Documentário Laerte-se
Credito: Netflix/Divulgação

Laerte-se estreia na Netflix com história da cartunista. Leia entrevista com a Laerte!

Publicado em Entrevista, Filmes

Documentário da Netflix, Laerte-se, mostra intimidade da cartunista Laerte Coutinho por meio da trajetória e das questões de ser uma mulher

Foi publicamente que a cartunista Laerte Coutinho, 65 anos, assumiu a identidade de mulher. Apesar disso, ela sempre foi discreta em relação à intimidade. Não se sente à vontade em entrevistas, tem resistência a se tornar objeto de atenção e não gosta de ter pessoas dentro de casa. Tudo isso precisou ser superado para o documentário Laerte-se, disponível na Netflix. O processo, desde a ideia até a finalização, durou três anos e contou com direção de Lygia Barbosa da Silva e Eliane Brum, com roteiro também assinado por Raphael Scire e Nani Garcia.

A primeira ideia era fazer um documentário sobre o trabalho artístico da cartunista, que também passa pela admissão da Laerte mulher — foi por meio dos personagens Hugo e Muriel que ela mostrou esse desejo. Por sugestão de Laerte, o material ganhou outro direcionamento e passou a contar a história das mudanças na vida da cartunista. O principal questionamento naquele momento, e que segue até hoje, era se Laerte faria uma mudança em seu corpo. “Então, Laerte propôs começar um filme que falasse dessa história que ela estava vivendo, se ia colocar peitos e o que significava toda essa mudança na vida dela”, explica Lygia ao Próximo Capítulo.

Laerte vê na decisão de fazer a cirurgia uma audácia que tem um valor simbólico. “A mudança mais evidente (após a gravação de Laerte-se) é em relação à cirurgia de implante de seios, que continua indefinida. Mas passei por vários entendimentos do que isso significa (durante o processo)”, revela Laerte.

O principal desafio foi entrar na casa da cartunista — ato ao mesmo tempo figurativo e literal. “O nosso desafio era encontrar uma nudez, que não era do corpo, que nos levasse a questões e perguntas mais complexas, complicadas e camadas mais fundas, respeitando esse processo de interrogação da Laerte”, analisa Eliane.

Toda a construção de Laerte-se é levada pela história da reforma da casa e, ao mesmo tempo, sobre as transformações de Laerte, que define no documentário essa relação entre os dois atos: “A minha casa é inadequada e, por extensão, eu sou inadequada”. Já o nome do documentário tem a ver com o fato de Eliane Brum encarar Laerte como um verbo, “que é ao mesmo tempo imperativo e reflexivo”. “Essa é a questão mais importante: esse reflexivo.

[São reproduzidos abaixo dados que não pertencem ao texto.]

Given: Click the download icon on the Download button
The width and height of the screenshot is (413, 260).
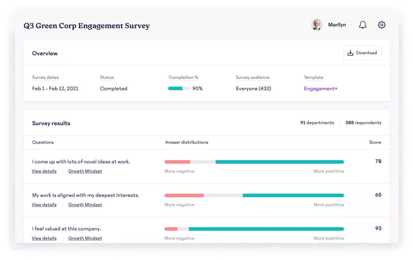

Nesse filme, a gente pensa nas questões da Laerte, mas a gente imagina que traz questões para todas as pessoas”, completa Eliane.

O longa mostra desde as entrevistas de Laerte, em que ela revela o desejo por homens ainda na adolescência e acreditar que não foi um ato de coragem se assumir mulher aos 60 anos, a até momentos íntimos da cartunista, que vão desde a relação com o neto (que a chama de avô) até a depilação: “A primeira roupa foi a retirada dos pelos. Era um prelúdio de tudo.”

Entrevista com Laerte sobre Laerte-se

Qual foi o momento mais difícil durante o documentário?
Acho que foi, fora alguns momentos específicos e algumas conversas, admitir que o filme também trafegaria na minha casa. Porque por motivos difíceis, até para mim de entender, é muito complicado admitir pessoas dentro da minha casa. Receber pessoas ainda mais filmando… Ver-se filmada é uma experiência bem diferente de se ver no espelho. É como se ver no olhar da outra pessoa. É muito mais inquietante, gera um sentimento estranho. Esse foi o momento mais difícil, mas depois que passou, ficou tranquilo. A gente partiu para um outro nível de trabalho que acho que foi muito bom.

Em Laerte-se, você abre sua história e sua intimidade. Essa foi uma forma de representatividade para você ou para as outras pessoas?
Ambas as coisas. Acho que para mim atende tanto a um desejo de autoconhecimento e autorreflexão, como também vejo como um modo de espalhar essa experiência e fazer ela se tornar reflexão para outras pessoas. Eu sinto que na minha juventude houve muita falta disso. Nos anos 1970, esse tipo de material, para o pensamento e para os sentimentos não era fácil de achar, não que não houvesse, mas não era fácil de encontrar. Eu acho que esse filme também faz parte de um material que a nossa cultura pode usar para amadurecer.